Washington has more than 50 “public hospital districts,” in which a local community pays taxes to help fund healthcare services for the area. The districts are allowed to contract with private hospitals to provide services.
A 1991 state law requires any public hospital district providing maternity care to also provide women with “substantially equivalent benefits, services, or information to permit them to voluntarily terminate their pregnancies,” or gain access to birth control.
In his opinion on Wednesday, Ferguson said this applies to the districts even if they hire out healthcare services to private, religious hospitals that may object to abortions or contraception.
A contract between the San Juan County Public Hospital District No. 1 and PeaceHealth, a Roman Catholic-affiliated hospital network, prompted a state senator to ask for the legal opinion. Under the contract, PeaceHealth will build and operate a hospital, and receive taxpayer funding from the district.
San Juan is an island in the northwest corner of the state. Some public hospital districts elsewhere in Washington have entered into similar arrangements with private hospitals.
PeaceHealth, following a directive from the United States Conference of Catholic Bishops, does not perform elective abortions or physician-assisted suicide. Decisions about contraceptive services, such as those for medical reasons, are handled between doctors and patients.
“At the end of the day, if you’re a … public hospital that provides maternity services, if you do that, then you must provide substantially equivalent services related to contraception and abortion,” Ferguson said on Wednesday. But his legal team declined to define what “substantially equivalent” meant, and seemed to leave the door open for public districts to provide the services outside of religious hospitals.
“We were not asked and have not answered whether a hospital district could comply by having two separate contracts, one for maternity care and one for other reproductive care,” a spokeswoman for the attorney general’s office told me by email.
“We believe the opinion was favorable in that it specifically did not attempt to define how the legal requirement must be met,” said Tim Strickland, the communications director at PeaceHealth. He said the Catholic hospital network was still reviewing the opinion to understand its implications.

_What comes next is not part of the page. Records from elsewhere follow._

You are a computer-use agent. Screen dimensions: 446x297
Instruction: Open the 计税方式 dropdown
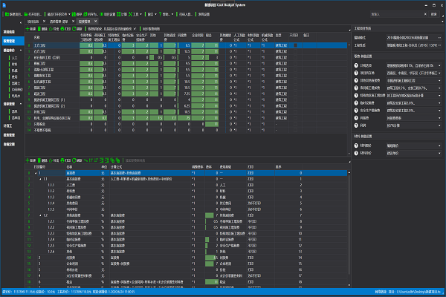click(439, 66)
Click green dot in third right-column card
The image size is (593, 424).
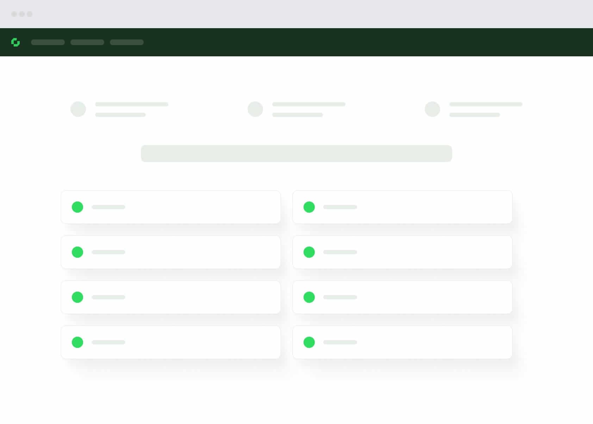309,297
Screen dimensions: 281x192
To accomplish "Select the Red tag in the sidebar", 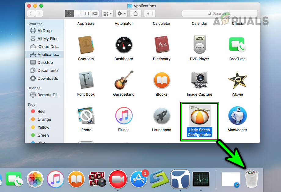I will tap(40, 111).
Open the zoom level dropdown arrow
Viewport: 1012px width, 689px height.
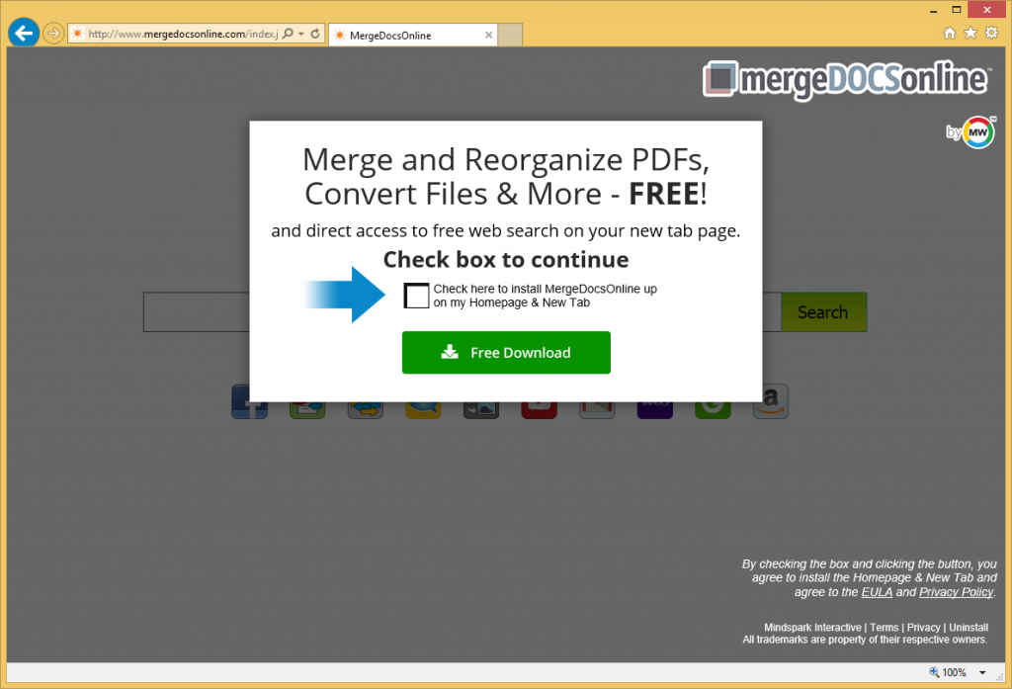click(982, 672)
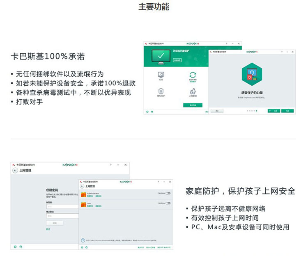Viewport: 308px width, 265px height.
Task: Click the back arrow in the password window
Action: (x=15, y=170)
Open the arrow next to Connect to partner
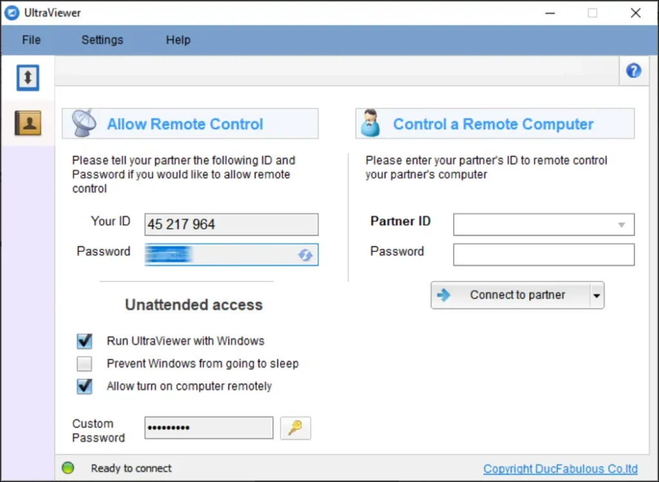 click(597, 296)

Ferguson, a Democrat, told reporters he wasn’t aware of any public hospital districts currently violating the law. He added if a district wanted to legally avoid providing abortions, it could simply stop providing maternity care.
But that’s just a talking point, said Joseph Backholm, the executive director of the Family Policy Institute of Washington. Government lawyers know if a district stopped providing maternity care, it would find itself embroiled in a gender discrimination lawsuit, he said: “The idea that you have to stop providing medical care to an entire class of people [unless you provide abortions] is anti-freedom, it’s anti-choice.”